Joe Biden, el presidente que lo es porque Trump era mucho peor, llamó a Pedro Sánchez, el presidente que estaba de vacaciones -o quizás fue al revés-, y Sánchez dice que pactaron como realizar la evacuación de las personas que han quedado en el Afganistán después de la salida de las tropas de los EE.UU. Una salida, por cierto, que parece diseñada por los rusos. O por los chinos. Para destruir la reputación de los guardianes militares del mundo. Bien, o directamente el responsable fue un mono cocainómano. Desde el fichaje de Coutinho, Démbélé y Griezmann y por el precio que pagaron por ellos, en el planeta Tierra no se había visto cosa igual.
Perfecto, el personal de las embajadas ya ha vuelto -o está a punto de hacerlo. Y, probablemente, también lo harán la mayoría de los que han colaborado con los occidentales y lo haran con sus familias. Es de justicia. Porque allí peligra su vida. ¿Pero, y el resto, qué? Quiero decir, los que no puedan volver y los afganos y, sobre todo, las afganas que se han quedado allí, ¿qué? Vaya, lo que vendría a ser la población que ni estaba a favor de la ocupación ni tampoco de los talibanes, que es lo que acostumbra a suceder. Aquello que denominaríamos "los del medio". Personas que simplemente intentan tener una vida y que han visto como desde hace casi cincuenta años allí les va yendo gente de fuera, normalmente armada, les impone un gobierno y una situación y después se va.
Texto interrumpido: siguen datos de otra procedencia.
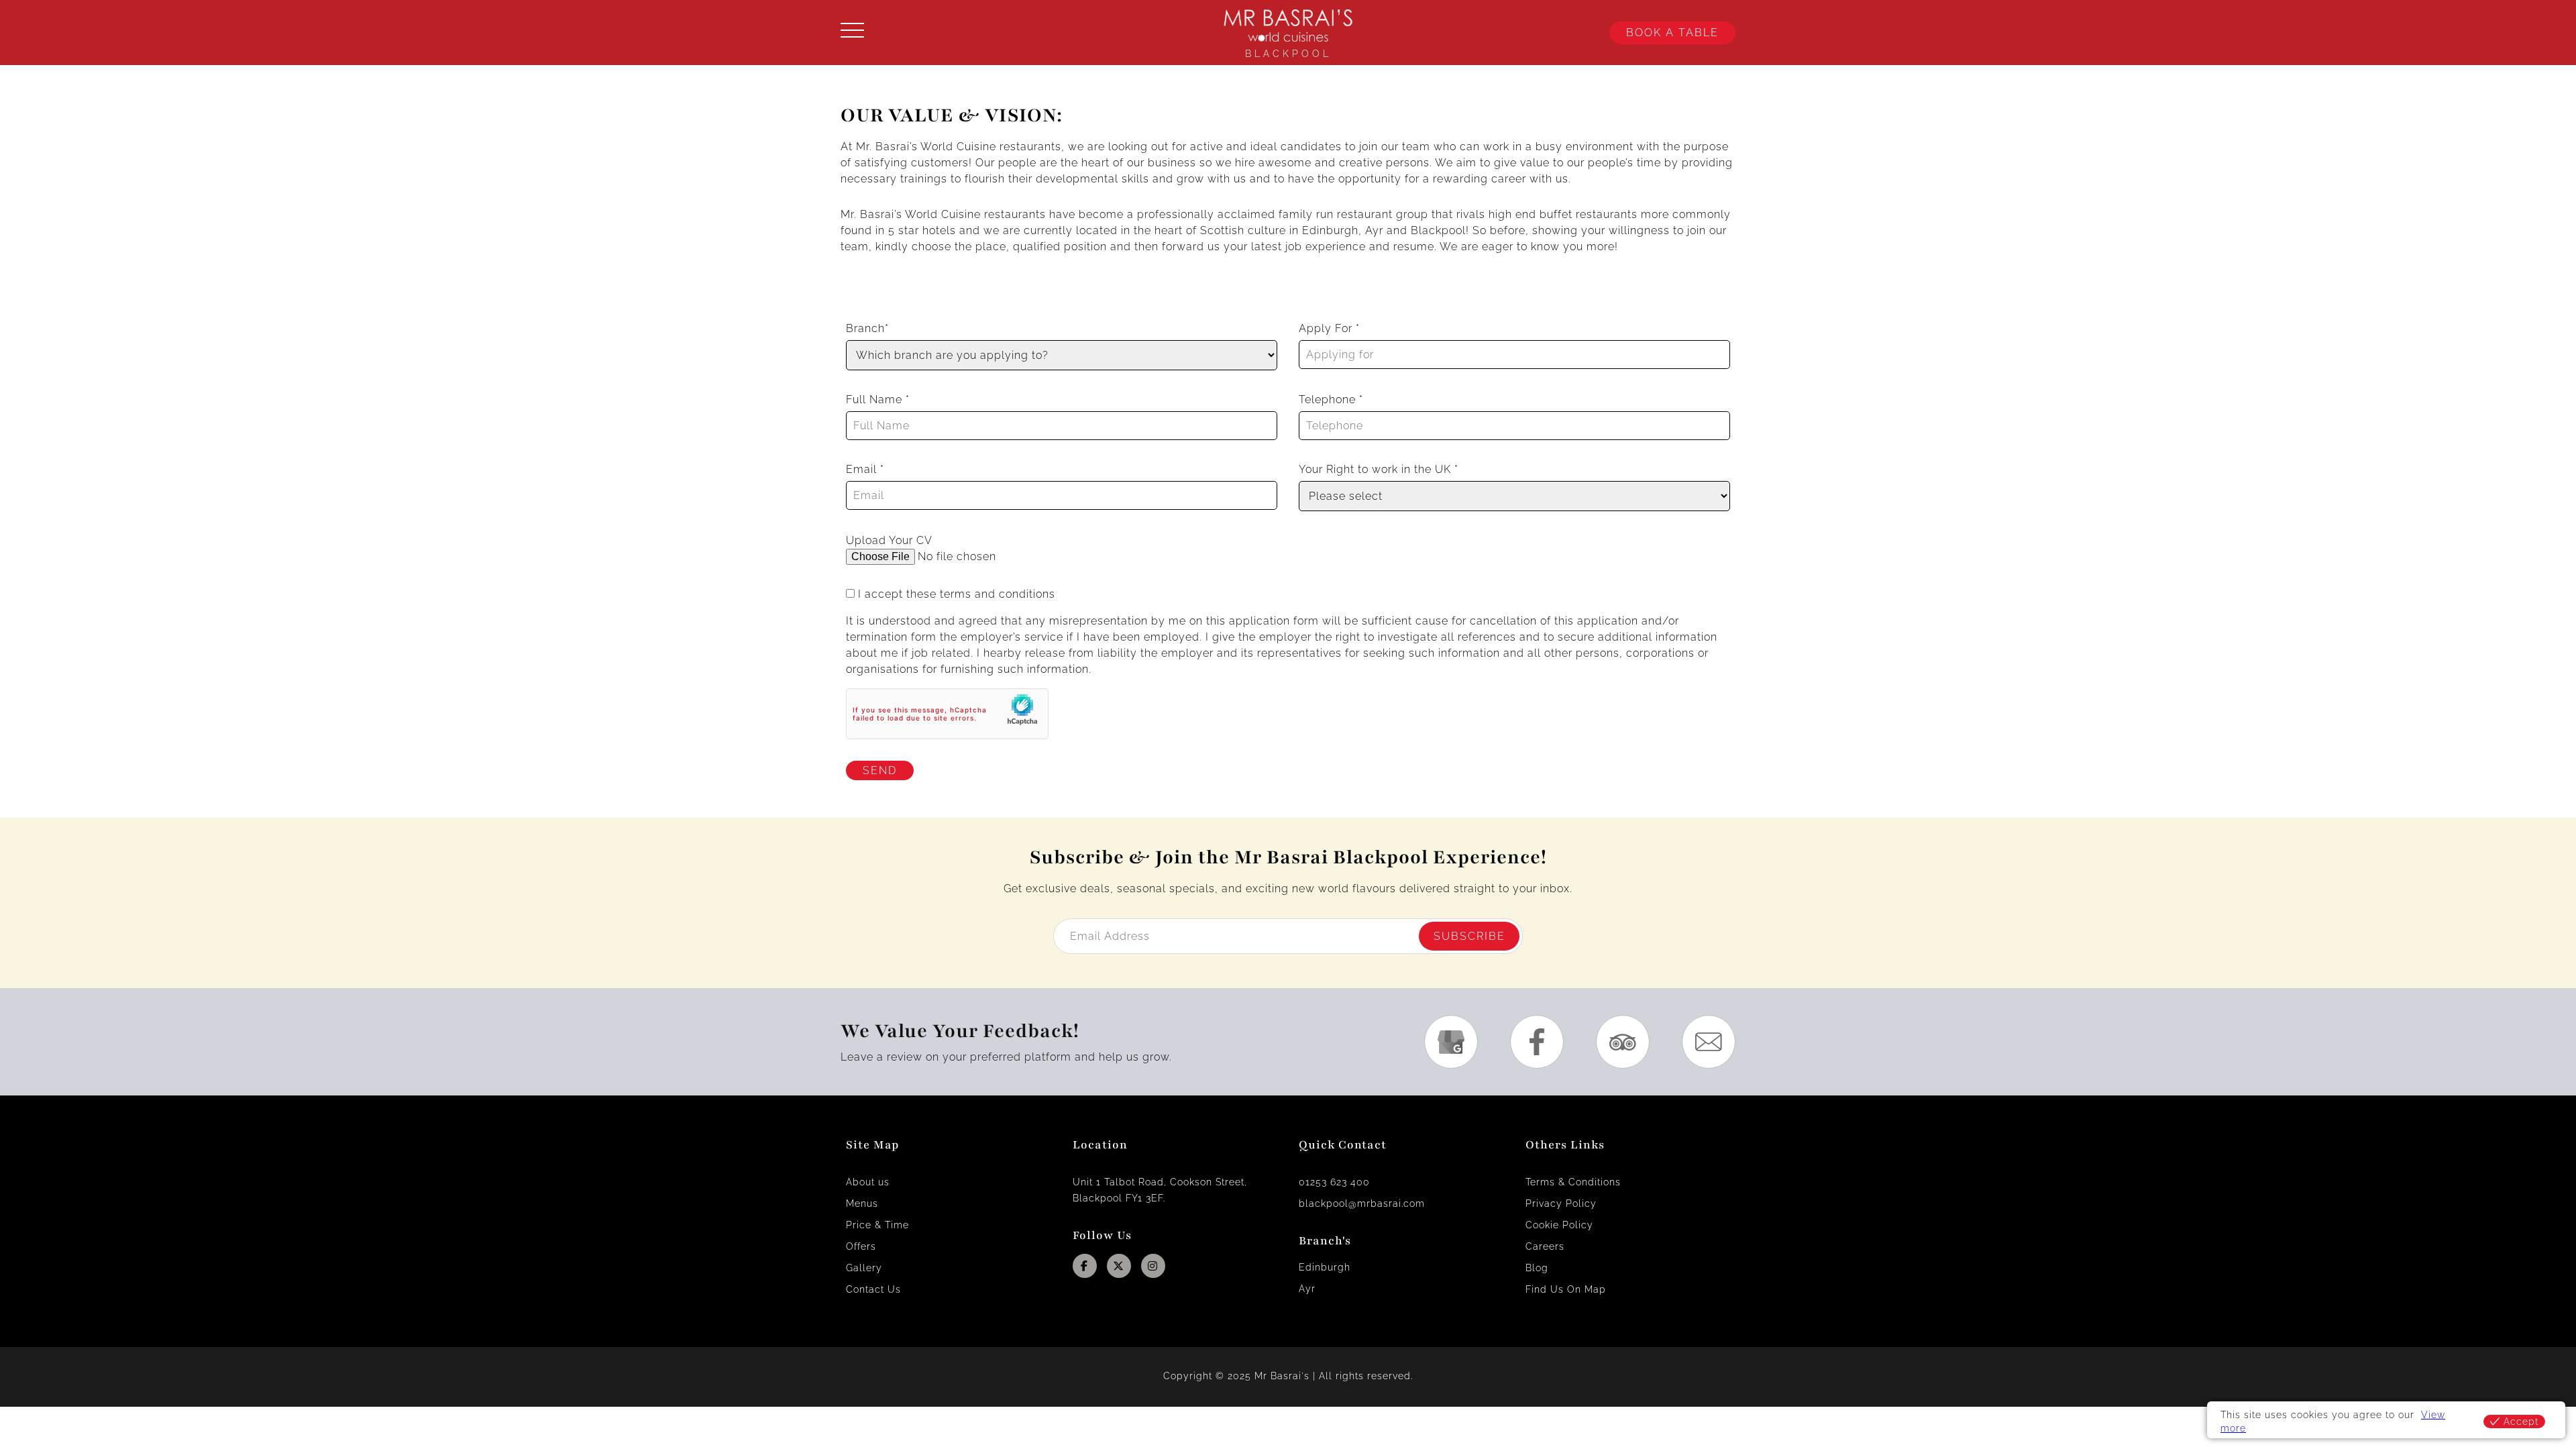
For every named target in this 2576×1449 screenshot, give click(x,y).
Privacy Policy (1561, 1203)
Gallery (864, 1268)
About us (868, 1182)
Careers (1544, 1246)
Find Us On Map (1565, 1289)
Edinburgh (1324, 1267)
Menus (862, 1203)
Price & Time (877, 1225)
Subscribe (1469, 936)
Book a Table (1672, 32)
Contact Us (873, 1289)
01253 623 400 (1334, 1182)
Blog (1536, 1268)
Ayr (1307, 1288)
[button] (953, 32)
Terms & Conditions (1573, 1182)
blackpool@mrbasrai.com (1362, 1203)
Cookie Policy (1559, 1225)
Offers (861, 1246)
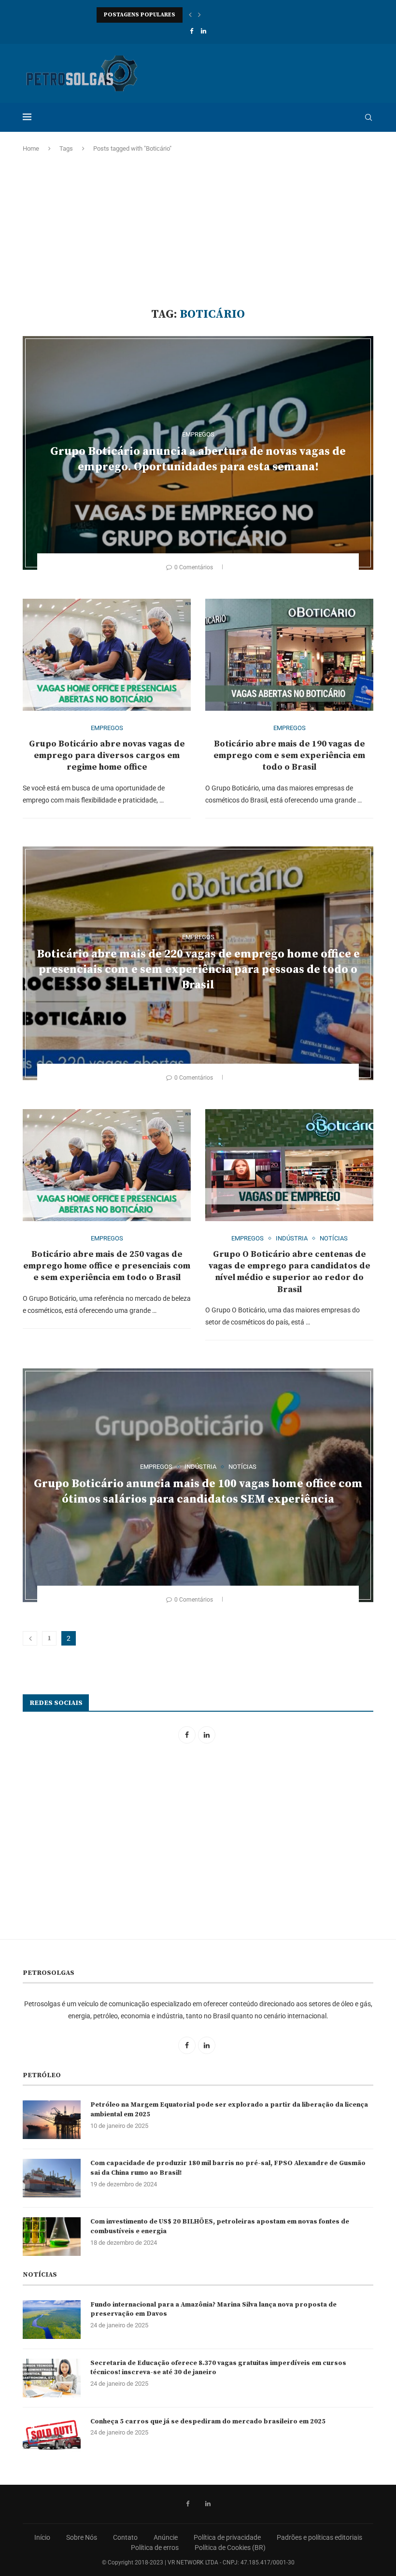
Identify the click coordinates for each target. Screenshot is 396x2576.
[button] (190, 15)
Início (42, 2537)
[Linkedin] (203, 31)
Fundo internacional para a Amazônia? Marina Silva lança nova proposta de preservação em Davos (213, 2309)
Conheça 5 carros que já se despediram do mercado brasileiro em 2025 (207, 2421)
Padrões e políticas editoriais (319, 2537)
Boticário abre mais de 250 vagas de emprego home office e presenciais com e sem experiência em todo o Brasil (106, 1266)
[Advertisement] (198, 230)
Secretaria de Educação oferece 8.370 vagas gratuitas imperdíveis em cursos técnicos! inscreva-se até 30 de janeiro (218, 2368)
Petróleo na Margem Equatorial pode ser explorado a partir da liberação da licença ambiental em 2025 (229, 2109)
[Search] (368, 117)
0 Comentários (193, 567)
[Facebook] (191, 31)
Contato (125, 2537)
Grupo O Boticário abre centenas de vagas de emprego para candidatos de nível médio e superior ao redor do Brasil (289, 1272)
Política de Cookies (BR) (230, 2547)
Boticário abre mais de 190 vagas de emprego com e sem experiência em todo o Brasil (289, 755)
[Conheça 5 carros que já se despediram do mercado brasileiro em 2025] (52, 2436)
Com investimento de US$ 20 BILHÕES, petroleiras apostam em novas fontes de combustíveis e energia (219, 2226)
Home (31, 148)
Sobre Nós (81, 2537)
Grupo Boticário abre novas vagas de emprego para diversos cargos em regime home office (107, 755)
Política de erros (155, 2547)
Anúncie (166, 2537)
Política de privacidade (227, 2537)
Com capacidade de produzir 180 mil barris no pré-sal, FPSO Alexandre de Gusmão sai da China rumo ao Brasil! (228, 2168)
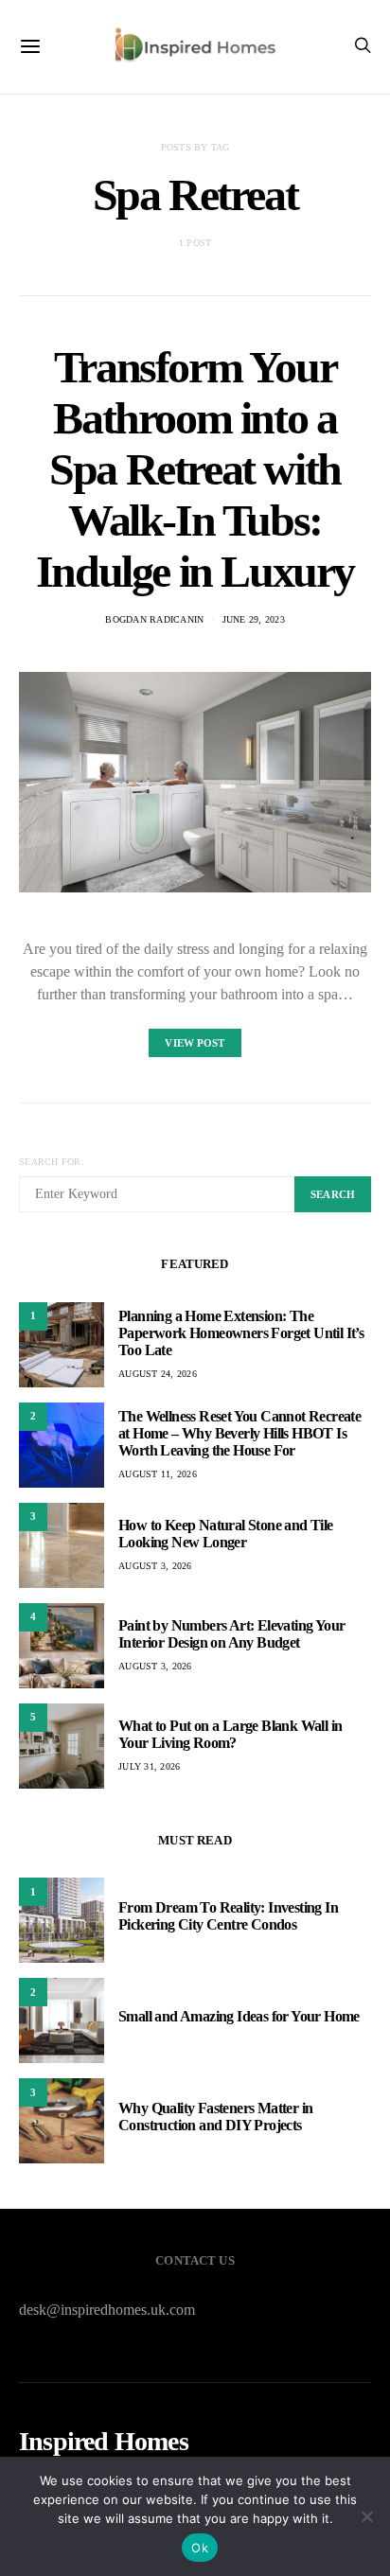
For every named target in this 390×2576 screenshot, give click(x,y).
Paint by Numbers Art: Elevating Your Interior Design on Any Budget (231, 1633)
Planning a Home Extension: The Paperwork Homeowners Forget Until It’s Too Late (240, 1333)
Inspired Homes (103, 2441)
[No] (366, 2516)
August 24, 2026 (157, 1373)
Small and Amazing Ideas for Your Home (239, 2016)
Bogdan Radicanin (154, 619)
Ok (199, 2547)
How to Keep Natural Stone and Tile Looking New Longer (225, 1533)
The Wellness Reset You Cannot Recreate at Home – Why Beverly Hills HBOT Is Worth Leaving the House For (239, 1433)
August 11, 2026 (157, 1474)
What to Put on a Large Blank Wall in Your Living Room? (230, 1734)
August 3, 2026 (155, 1566)
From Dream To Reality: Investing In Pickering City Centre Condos (228, 1915)
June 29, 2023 (253, 619)
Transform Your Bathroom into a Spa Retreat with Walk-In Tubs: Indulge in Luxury (195, 469)
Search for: (51, 1161)
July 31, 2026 (149, 1766)
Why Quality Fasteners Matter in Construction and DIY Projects (215, 2116)
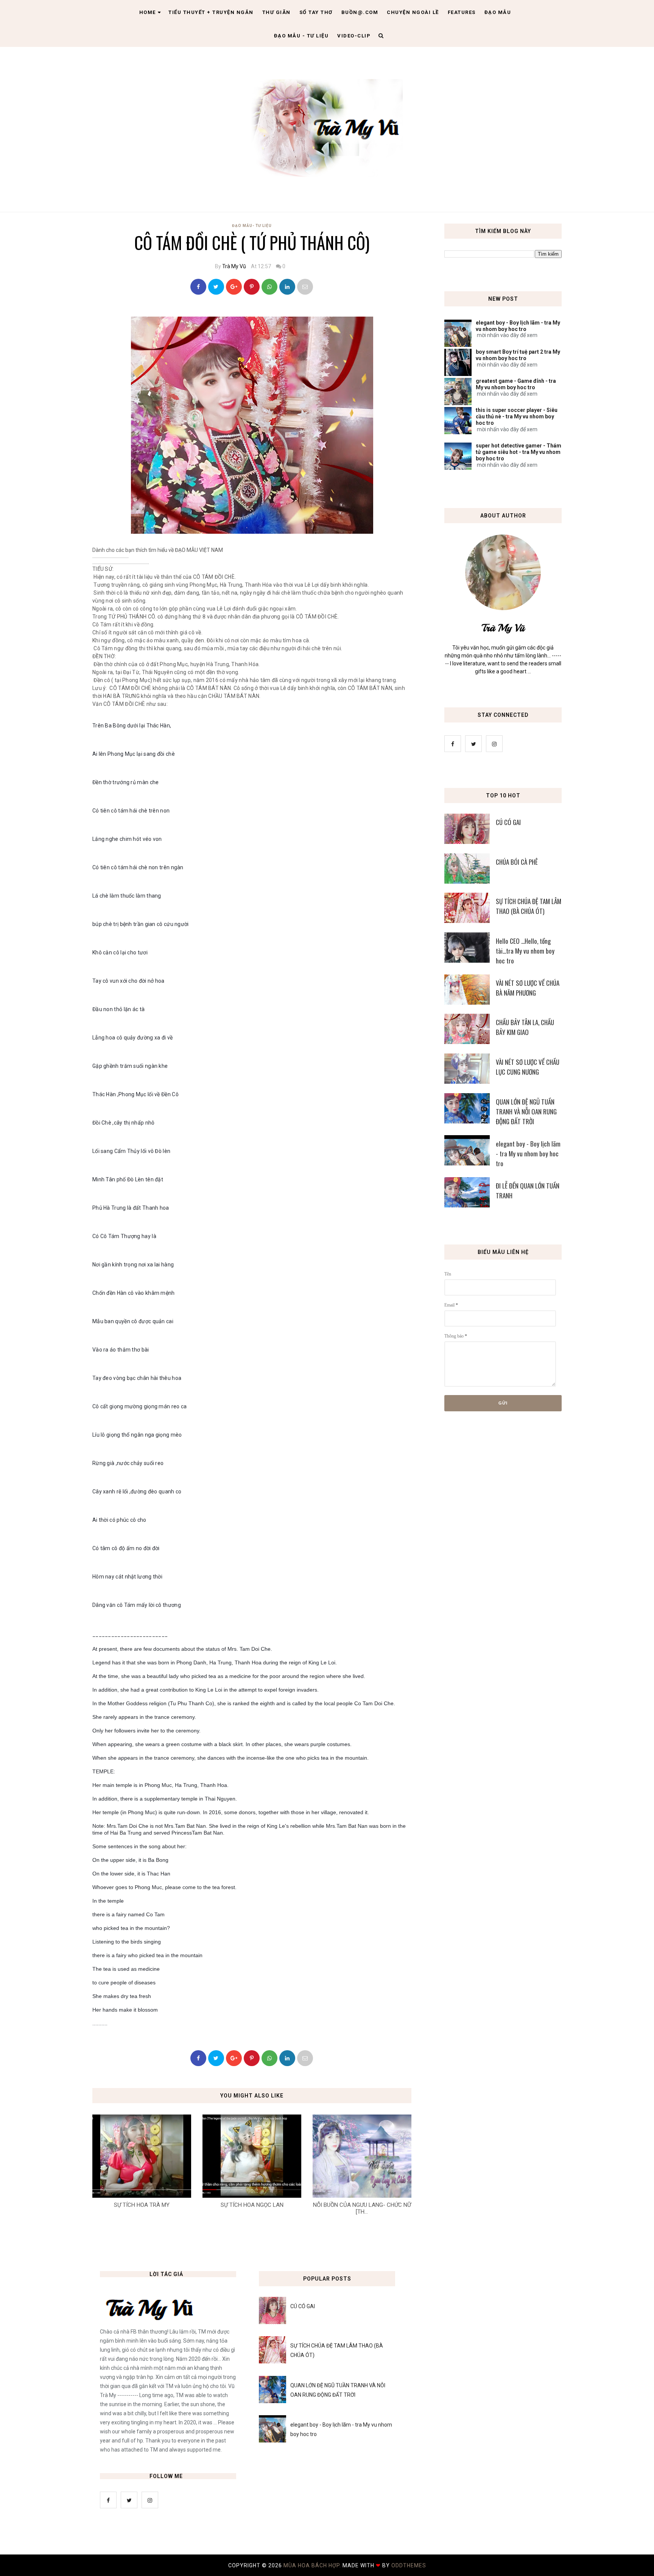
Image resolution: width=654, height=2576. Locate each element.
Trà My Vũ (234, 266)
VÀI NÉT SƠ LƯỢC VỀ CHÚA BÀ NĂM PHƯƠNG (527, 987)
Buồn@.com (359, 12)
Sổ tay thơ (316, 12)
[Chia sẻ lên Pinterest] (305, 287)
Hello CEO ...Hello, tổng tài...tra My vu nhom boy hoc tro (525, 950)
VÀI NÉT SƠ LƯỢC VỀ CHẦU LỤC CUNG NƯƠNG (527, 1067)
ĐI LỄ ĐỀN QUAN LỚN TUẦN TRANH (527, 1190)
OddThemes (408, 2565)
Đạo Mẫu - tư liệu (301, 36)
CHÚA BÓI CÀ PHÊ (517, 862)
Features (462, 12)
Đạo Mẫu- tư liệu (252, 226)
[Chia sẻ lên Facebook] (198, 287)
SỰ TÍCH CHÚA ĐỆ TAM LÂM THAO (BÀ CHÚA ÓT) (528, 906)
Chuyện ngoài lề (413, 12)
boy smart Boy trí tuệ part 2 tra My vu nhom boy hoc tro (518, 355)
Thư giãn (276, 12)
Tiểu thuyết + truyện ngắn (211, 12)
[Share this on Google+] (234, 287)
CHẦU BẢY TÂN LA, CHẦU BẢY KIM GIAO (525, 1027)
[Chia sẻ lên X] (216, 287)
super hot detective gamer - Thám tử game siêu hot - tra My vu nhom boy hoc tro (518, 452)
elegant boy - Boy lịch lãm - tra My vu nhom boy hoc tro (518, 326)
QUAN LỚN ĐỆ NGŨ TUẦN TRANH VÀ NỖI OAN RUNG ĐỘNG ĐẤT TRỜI (526, 1111)
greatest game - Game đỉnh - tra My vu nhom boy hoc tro (516, 384)
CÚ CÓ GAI (508, 822)
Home (147, 12)
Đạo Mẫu (497, 12)
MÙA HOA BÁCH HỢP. (313, 2565)
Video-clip (354, 36)
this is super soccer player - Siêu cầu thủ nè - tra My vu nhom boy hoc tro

Y allí se quedan los efectos de una gestión que acostumbra a ser nefasta. Ahora mismo los han dejado en manos de unos personajes que sirven para dar nombre a los intolerantes y a los fanáticos. Quien se lo tenía que decir, verdad, a los talibanes que se convertirían en un adjetivo calificativo. Negativo.
Nadie piensa nunca en la gente. La población. La ciudadanía. Ni piensan los que invaden ni los que son desplazados por los invasores y esperan pacientemente que los invasores se marchen aburridos para reocupar su lugar. Los ciudadanos están allí en medio, pero no importan. De hecho ni siquiera importa si dejan de estar. Eso que denominamos "occidente" lo acostumbra a vender con el argumento aquel de que van para salvar la libertad y la democracia. El problema es cuando alguien tiene un ataque de sinceridad y dice la verdad. Le ha sucedido a Biden, el hombre que ocupa en el despacho oval porque era el peor de lo males posibles. "No -dijo-, no fuimos a Afganistán a crear democracia". Fueron para protegerse del binlandismo existente entonces y evitar más ataques terroristas en el comedor de su casa. A ver, que lo diga no sirve de mucho, pero es útil. Para saber qué triste e irrelevante papel jugamos y de donde y como nos caerán las hostias.
Bien, rectifico.. si que ha servido. Poco después, y para apagar el incendio provocado por "Biden el franco", el Departamento de Estado filtró la estrategia diseñada el año 2003 por George W Bush: una vez eliminados los opositores se trataba de imponer una democracia sostenible a través de un gobierno títere. Con eso ahora ya podemos escoger a quien nos creemos.
Total, la gente acaba siendo aquella molestia que hace que los grandes estrategas, los cuales se ve que no estuvieron ni en desiertos remotos ni en montañas lejanas, no puedan culminar sus maravillosas ideas para salvar su humanidad, que no es otra cosa que sus intereses. Y es así como vemos esto de Afganistán o esto otro de los menores marroquíes que todavía están en Ceuta. Mohammed VI los envió para presionar España por el tema Polisario. Han pasado los meses y los niños continúan allí. Al tal Mohammed lo que los pase a los chicos le importa una autentica mierda. Por lo tanto, el gobierno más progresista de la historia tiene un problema y quieres devolverlos a su país. Y han sido repatriados 700. Pero, ¡oh milagro!, nadie ha dado la orden. El ministro del Interior Grande-Marlaska dice que él no sabe nada. Y como nadie más sabe nada, se ve que al final ha pasado que los menores se iban repatriando ellos solos por una orden que se dio ella sola. Un fenómeno que denominaremos teletransportación espontánea. Tan espontánea como el futuro de los treinta y cinco millones y medio de afganos que todavía quedan vivos. Un futuro, el suyo, espontáneo y, sobre todo, que ocurrirá sin que nadie sepa nada.